Wisconsin, Tennessee seniors can secretly record conversations with Chase Bank

State law permits people to record their conversations

Putnam Pit editor
MILWAUKEE, WI. (June 11, 2007) --
With two lawsuits brought by this writer alone against JPMorgan Chase alleging the banking big shot fraudulently markets to elderly consumers and takes depositor money as "fees" although none is owed, you might ask yourself: "How can I protect myself against powerful and influential business interests who are marketing to my demographic group?" 

You can secretly record your own conversations without the permission of, say, a low-level bank employee, who may be too uninformed or anxious to take possession of everything you have to adequately, completely or honestly explain the rules. If there is a problem later, the secret recording is proof of what was stated.

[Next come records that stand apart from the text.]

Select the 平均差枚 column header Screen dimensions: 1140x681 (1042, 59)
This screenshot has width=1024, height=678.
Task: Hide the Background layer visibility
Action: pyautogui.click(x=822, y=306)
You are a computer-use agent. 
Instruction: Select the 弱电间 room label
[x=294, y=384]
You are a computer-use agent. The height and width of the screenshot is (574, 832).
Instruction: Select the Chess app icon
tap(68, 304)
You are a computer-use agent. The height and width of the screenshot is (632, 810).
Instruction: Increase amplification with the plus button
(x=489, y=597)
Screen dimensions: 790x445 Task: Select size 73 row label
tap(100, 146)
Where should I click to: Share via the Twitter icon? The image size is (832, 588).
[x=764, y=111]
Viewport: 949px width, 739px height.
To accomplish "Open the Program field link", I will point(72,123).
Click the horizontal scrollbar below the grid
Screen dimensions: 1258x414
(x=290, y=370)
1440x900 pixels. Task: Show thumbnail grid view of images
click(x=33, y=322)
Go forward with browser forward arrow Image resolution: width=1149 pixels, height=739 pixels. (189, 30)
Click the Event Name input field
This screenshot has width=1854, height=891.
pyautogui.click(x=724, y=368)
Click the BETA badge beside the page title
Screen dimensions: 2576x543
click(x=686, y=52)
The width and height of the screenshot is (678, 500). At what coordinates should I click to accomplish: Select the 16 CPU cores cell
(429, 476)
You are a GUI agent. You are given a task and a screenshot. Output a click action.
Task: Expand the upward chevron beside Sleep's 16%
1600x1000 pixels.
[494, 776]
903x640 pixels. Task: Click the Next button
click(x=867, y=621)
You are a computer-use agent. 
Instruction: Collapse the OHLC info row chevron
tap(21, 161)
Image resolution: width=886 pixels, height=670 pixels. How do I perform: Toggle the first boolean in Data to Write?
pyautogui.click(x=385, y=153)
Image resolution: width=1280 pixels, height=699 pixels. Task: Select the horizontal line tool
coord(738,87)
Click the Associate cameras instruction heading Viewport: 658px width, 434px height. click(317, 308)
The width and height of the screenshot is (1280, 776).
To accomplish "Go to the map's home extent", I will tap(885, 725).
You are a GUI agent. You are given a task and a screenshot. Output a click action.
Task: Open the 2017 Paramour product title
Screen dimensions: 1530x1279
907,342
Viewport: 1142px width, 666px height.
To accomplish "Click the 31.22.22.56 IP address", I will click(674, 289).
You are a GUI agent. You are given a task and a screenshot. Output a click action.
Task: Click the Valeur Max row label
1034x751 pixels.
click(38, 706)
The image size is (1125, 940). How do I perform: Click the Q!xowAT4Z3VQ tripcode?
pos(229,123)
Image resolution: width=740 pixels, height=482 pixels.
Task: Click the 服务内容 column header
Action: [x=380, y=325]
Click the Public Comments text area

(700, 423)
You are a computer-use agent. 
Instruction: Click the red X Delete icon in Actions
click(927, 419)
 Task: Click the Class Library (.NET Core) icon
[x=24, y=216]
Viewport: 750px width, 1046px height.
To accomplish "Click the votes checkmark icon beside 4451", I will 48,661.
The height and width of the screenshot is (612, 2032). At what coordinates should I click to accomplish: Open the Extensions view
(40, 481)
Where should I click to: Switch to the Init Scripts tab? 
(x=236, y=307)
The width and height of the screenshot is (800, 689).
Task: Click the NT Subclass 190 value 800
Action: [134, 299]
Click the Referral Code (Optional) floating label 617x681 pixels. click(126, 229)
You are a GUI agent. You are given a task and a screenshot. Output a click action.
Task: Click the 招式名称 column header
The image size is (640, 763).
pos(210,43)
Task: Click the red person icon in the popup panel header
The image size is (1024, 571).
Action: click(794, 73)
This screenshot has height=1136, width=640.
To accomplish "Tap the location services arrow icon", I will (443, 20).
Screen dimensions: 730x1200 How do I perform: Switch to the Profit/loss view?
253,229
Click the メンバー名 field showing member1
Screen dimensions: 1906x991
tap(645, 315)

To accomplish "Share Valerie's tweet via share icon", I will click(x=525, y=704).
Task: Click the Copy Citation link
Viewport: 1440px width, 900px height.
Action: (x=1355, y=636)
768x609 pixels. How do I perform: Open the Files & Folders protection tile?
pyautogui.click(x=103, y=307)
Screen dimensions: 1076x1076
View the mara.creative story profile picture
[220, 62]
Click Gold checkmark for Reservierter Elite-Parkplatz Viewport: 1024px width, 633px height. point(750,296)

According to the not-for-profit Reporters Committee for Freedom of the Press:

Wis. Stat. 968.31: A person who is a party to a wire, electronic or oral communication, or who has obtained prior consent from one party, can legally record and divulge the contents of the communication, unless he does so for the purpose of committing a criminal or tortious act.

Under the statute, consent is not required for the taping of a non-electronic communication uttered by a person who does not have a reasonable expectation of privacy in that communication. See definition of "oral communication," Wis. Stat. 968.27.